I don’t think arrogance is what God is going for here. To be honest, considering the Israelites’ current plight, they may not be too impressed with God. They may take up his challenge and say, “Well, since we’ve been in captivity for a few decades, I would say Nebuchadnezzar, the Babylonian ruler, is your equal. Or maybe Marduk, the Babylonian deity, is your equal. At least they are around. Where are you?”
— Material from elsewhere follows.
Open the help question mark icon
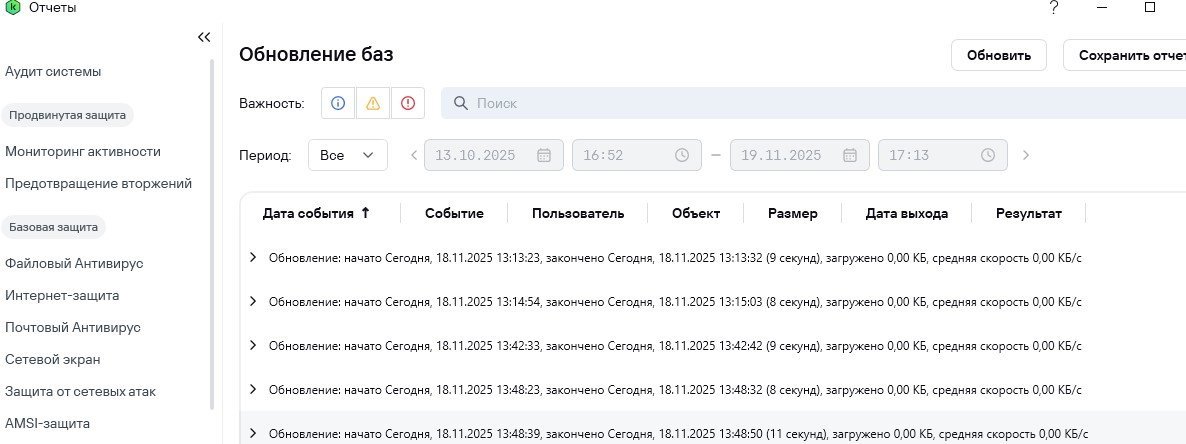This screenshot has height=444, width=1186. pos(1053,8)
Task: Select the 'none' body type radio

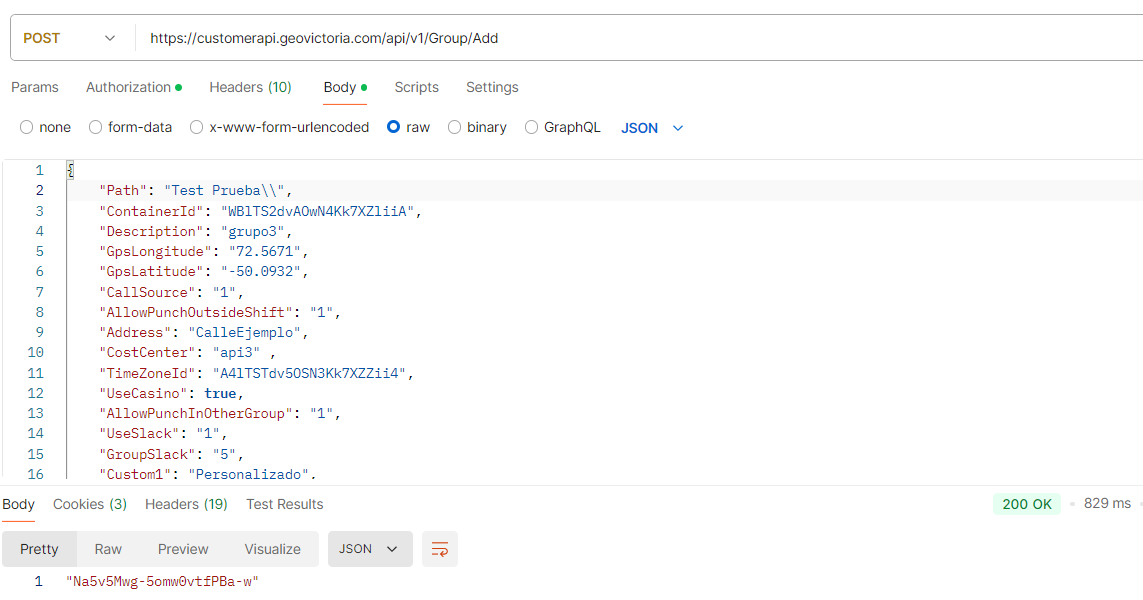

But I don’t hear God’s statement as a “make my day” challenge. I hear it as an invitation. “Give it a try. Engage in dialogue. Do some soul-searching. Get to know me and see if you kind find someone as equal in compassion, in mercy, in love.” Nebuchadnezzar and Marduk and cancer and addiction and life come and go, but God lasts. Don’t let your present circumstances make you think that God cannot see you. You may be far from home, you may be in a place you don’t want to be, but God is present with you. And if we are willing, God can help us run and not grow weary and walk and not grow faint.
But in order to soar on wings of eagles, we have to realize our need to be lifted up. The paradox of faith is that to be strong, we must be weak. To soar we must stumble. When our last resource is tapped, then we are ready to rely on God’s resources. To be saved, we must see our need for a savior. The more we try to be stubbornly self-reliant, the more we give in to the persistent human temptation to believe we are God’s equal, that we know better, the less we are able to see God at work in and around us.
Isaiah doesn’t provide easy answers here. He’s not trying to solve the Israelites’ problems with three points and a poem. He’s not into solutions; he’s into experience. He’s encouraging the Israelites to embrace the mystery of God as something bigger and grander than we can ever comprehend, and to let that mystery provide the wind for the sails in our souls or provide the melody for their hearts that would encourage them sing a song of joy in a foreign land.
I can’t blame the Israelites for being less than model believers. Can you relate to where they were? They were far from home, physically and spiritually, and their old religion wasn’t working. The answers didn’t cut it anymore. God did not seem present. Doubts crept in. Their faith had serious holes in it. They felt like they were sinking.
But look at the stars! Look at the earth! Look at your friends and family! Look at your church! Look at your house! Look at your car! Look at your blessings! Where did those things come from? Was that just coincidence? Dumb luck? Or is it evidence, a sign, of someone greater at work?
Remember that first group of people Mel Gibson described? “Deep down, they feel that whatever’s going to happen, there will be someone there to help them. And that fills them with hope. What you have to ask yourself is what kind of person are you? Are you the kind that sees signs, that sees miracles? Or do you believe that people just get lucky?” When I think about my life, when I look at you, when I stop a minute to take a deep breath, I know what I believe.